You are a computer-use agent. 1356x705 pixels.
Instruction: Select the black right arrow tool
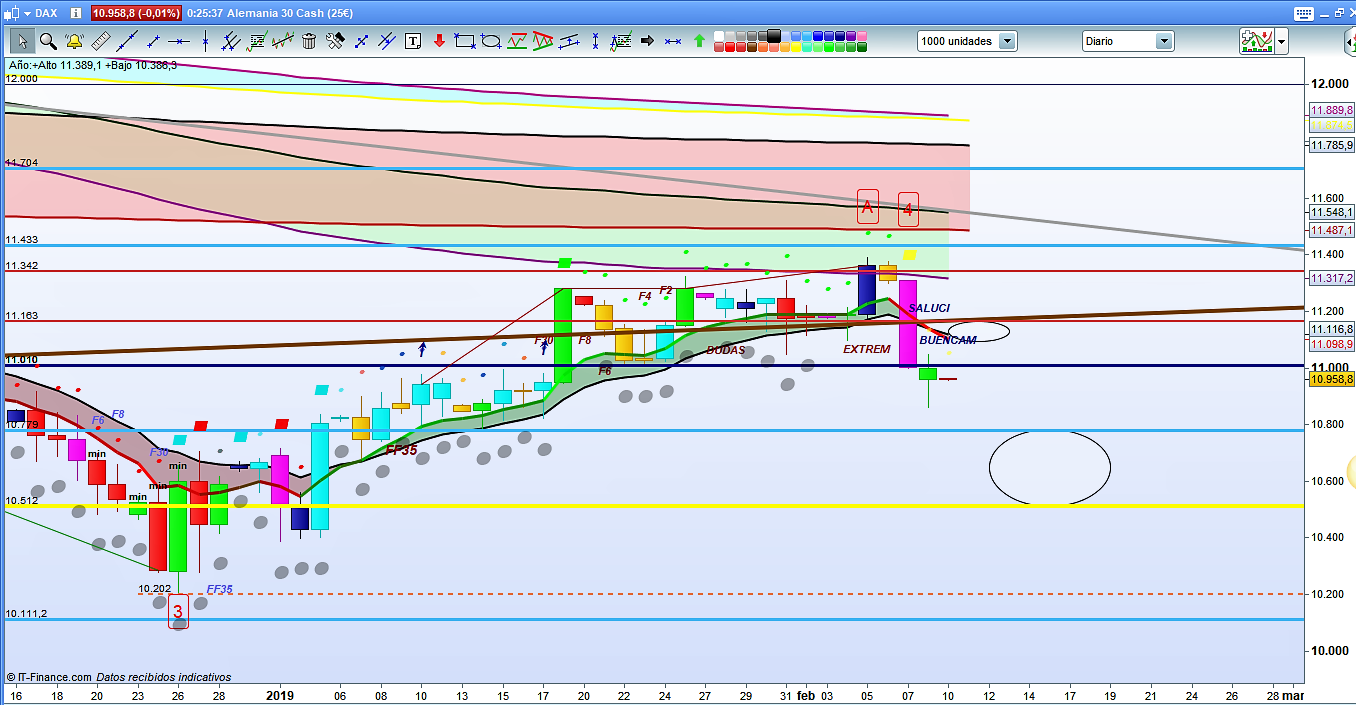pyautogui.click(x=647, y=41)
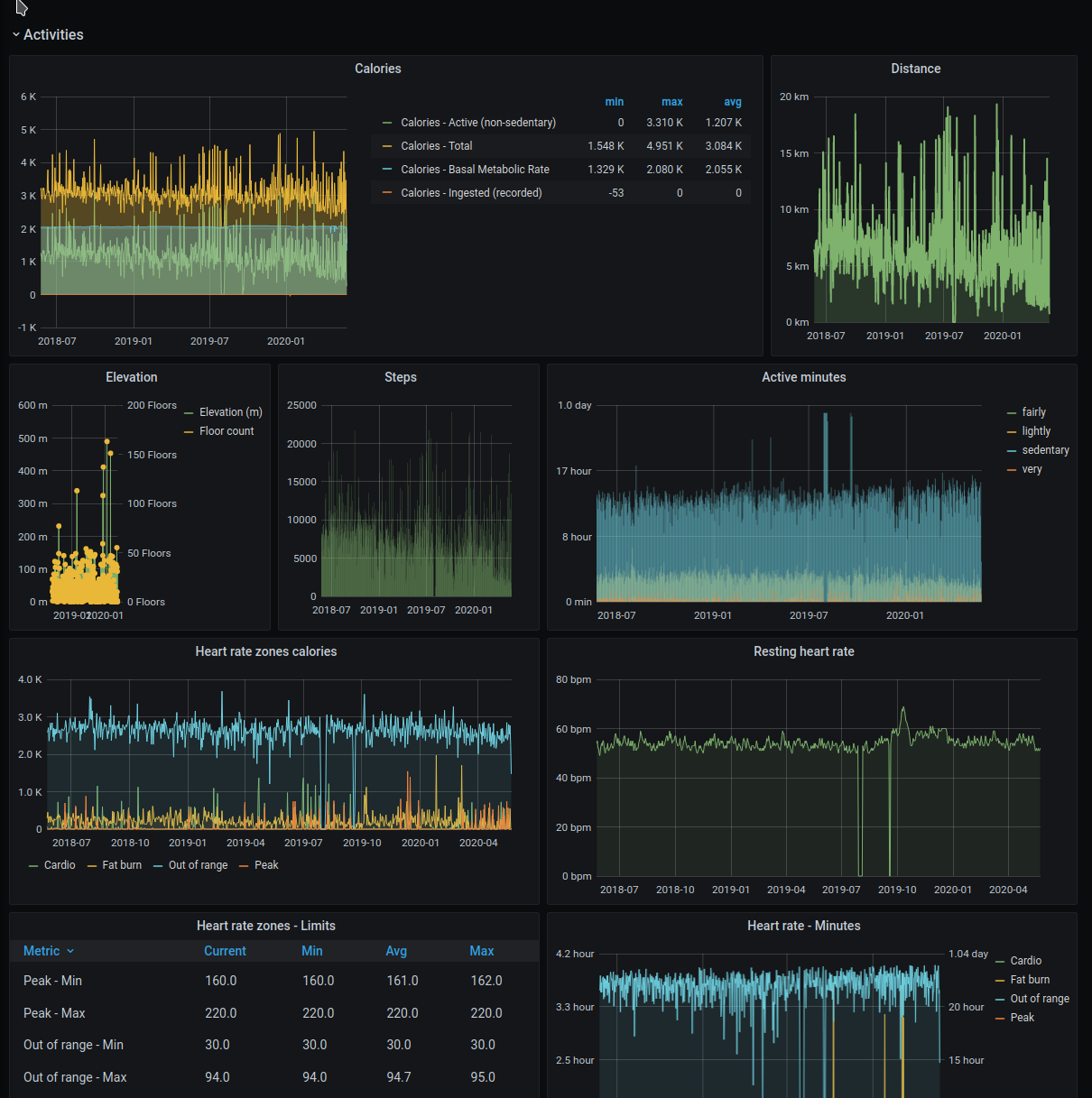Viewport: 1092px width, 1098px height.
Task: Open the Heart rate zones - Limits panel menu
Action: [x=266, y=926]
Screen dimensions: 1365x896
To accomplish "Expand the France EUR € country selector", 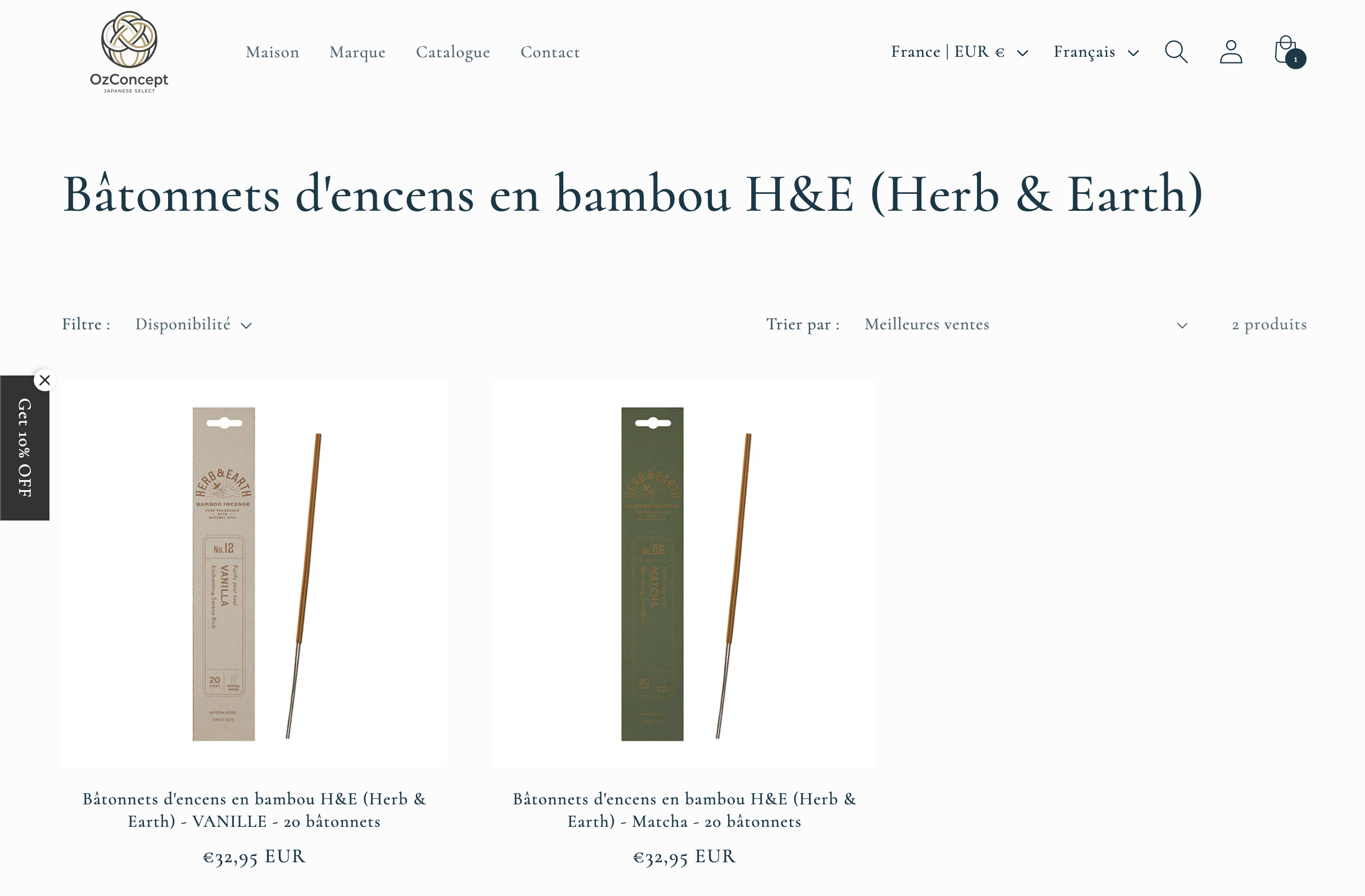I will point(960,52).
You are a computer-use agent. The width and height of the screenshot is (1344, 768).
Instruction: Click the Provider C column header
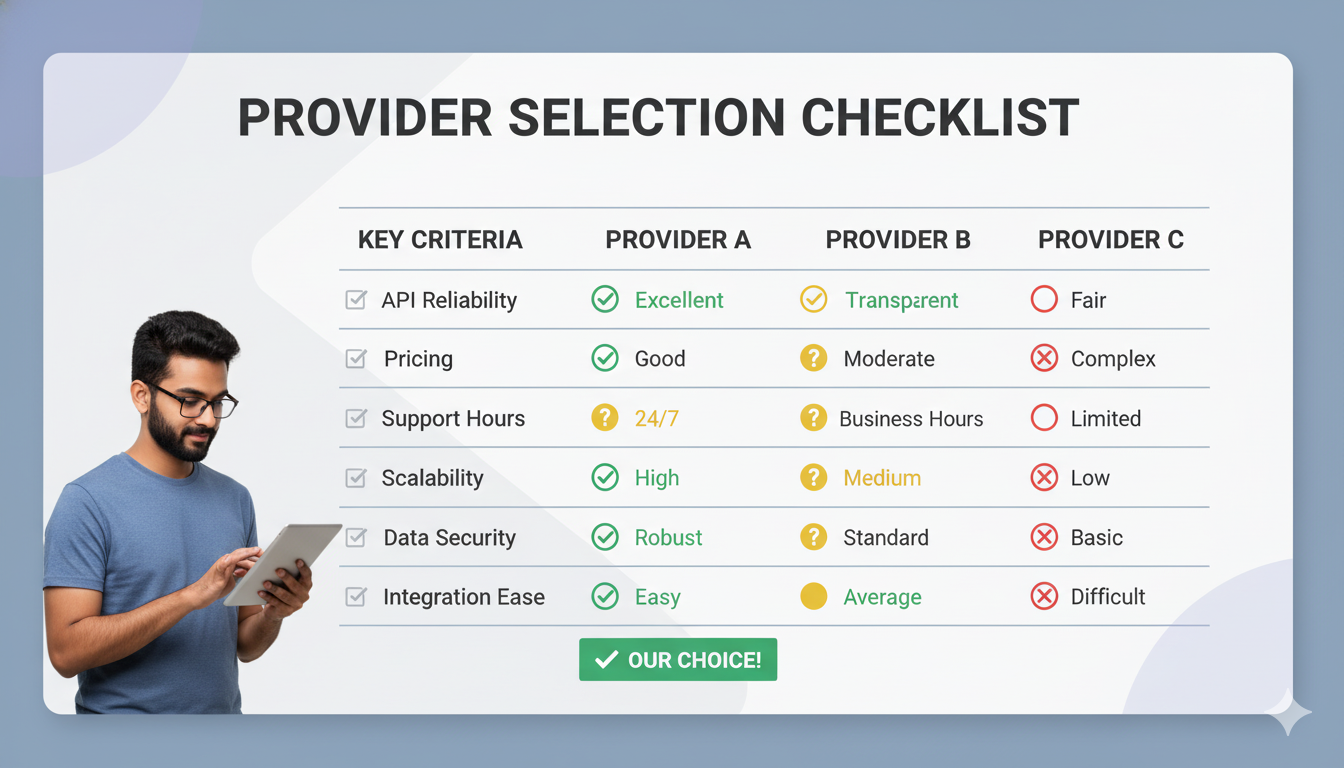point(1110,240)

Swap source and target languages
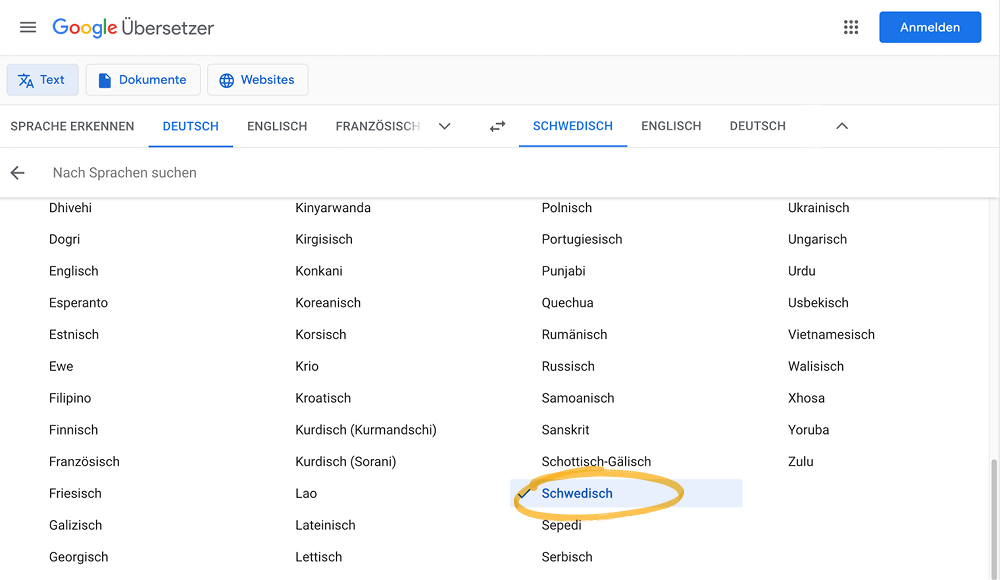click(497, 126)
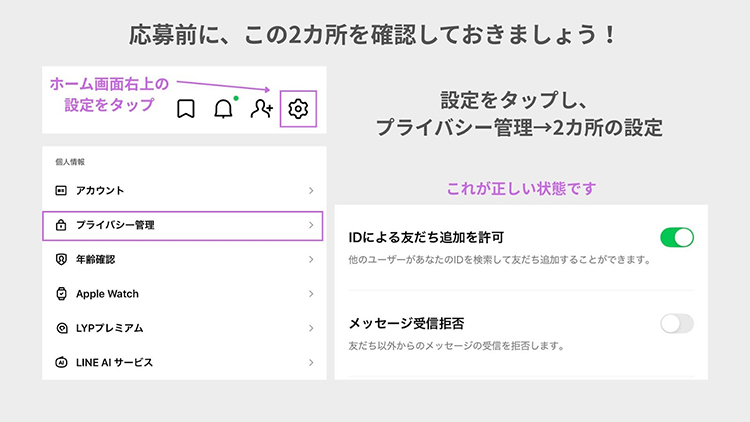Click the LINE AI サービス icon
This screenshot has height=422, width=750.
[x=60, y=363]
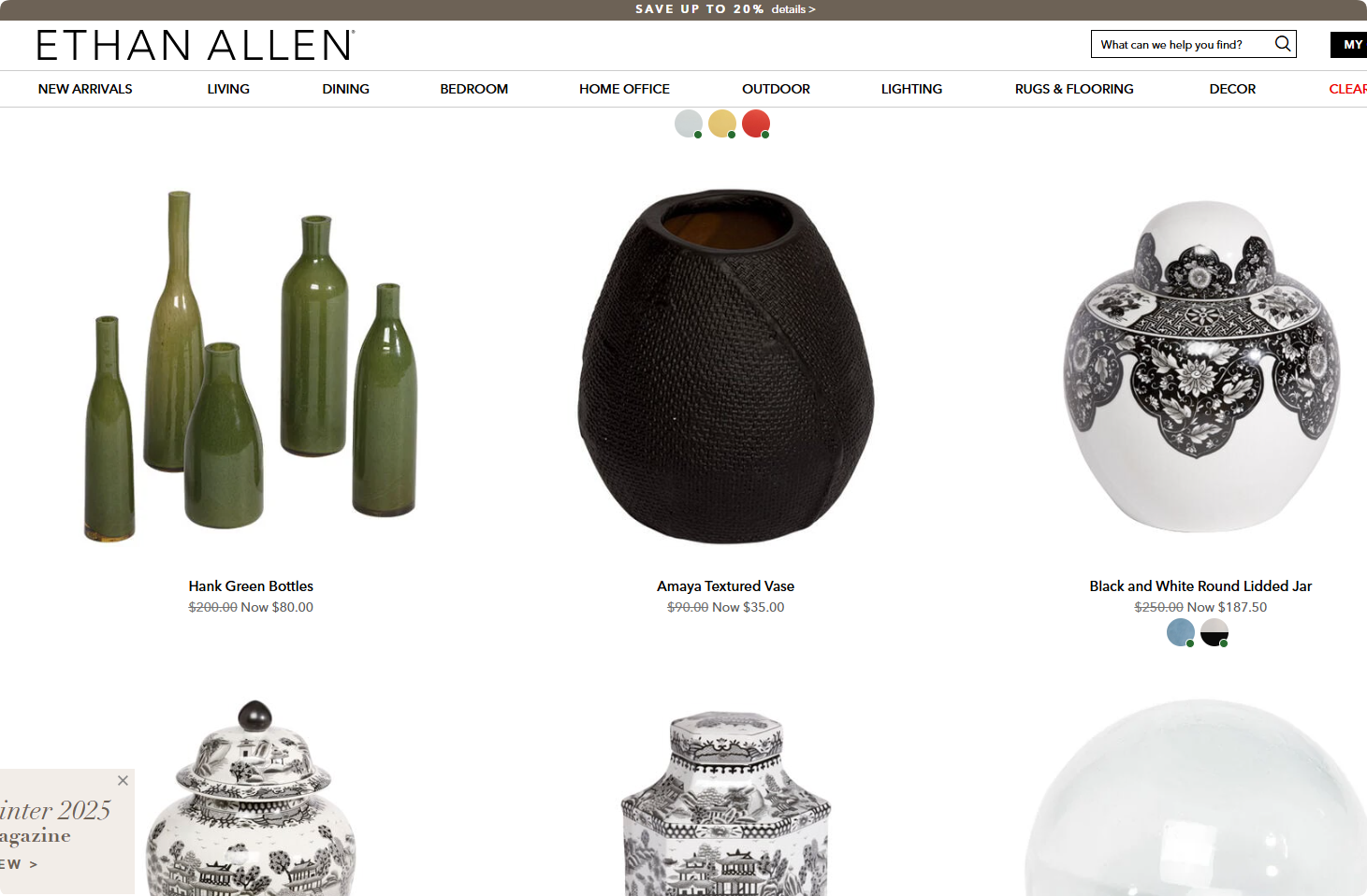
○ ○ ○ ○ ○ ○ ○
## Activity
Show each line of the data that contains the string "agent".

## Completed task
You are a computer-use agent. 1356x705 pixels.
You are a computer-use agent. The width and height of the screenshot is (1344, 768).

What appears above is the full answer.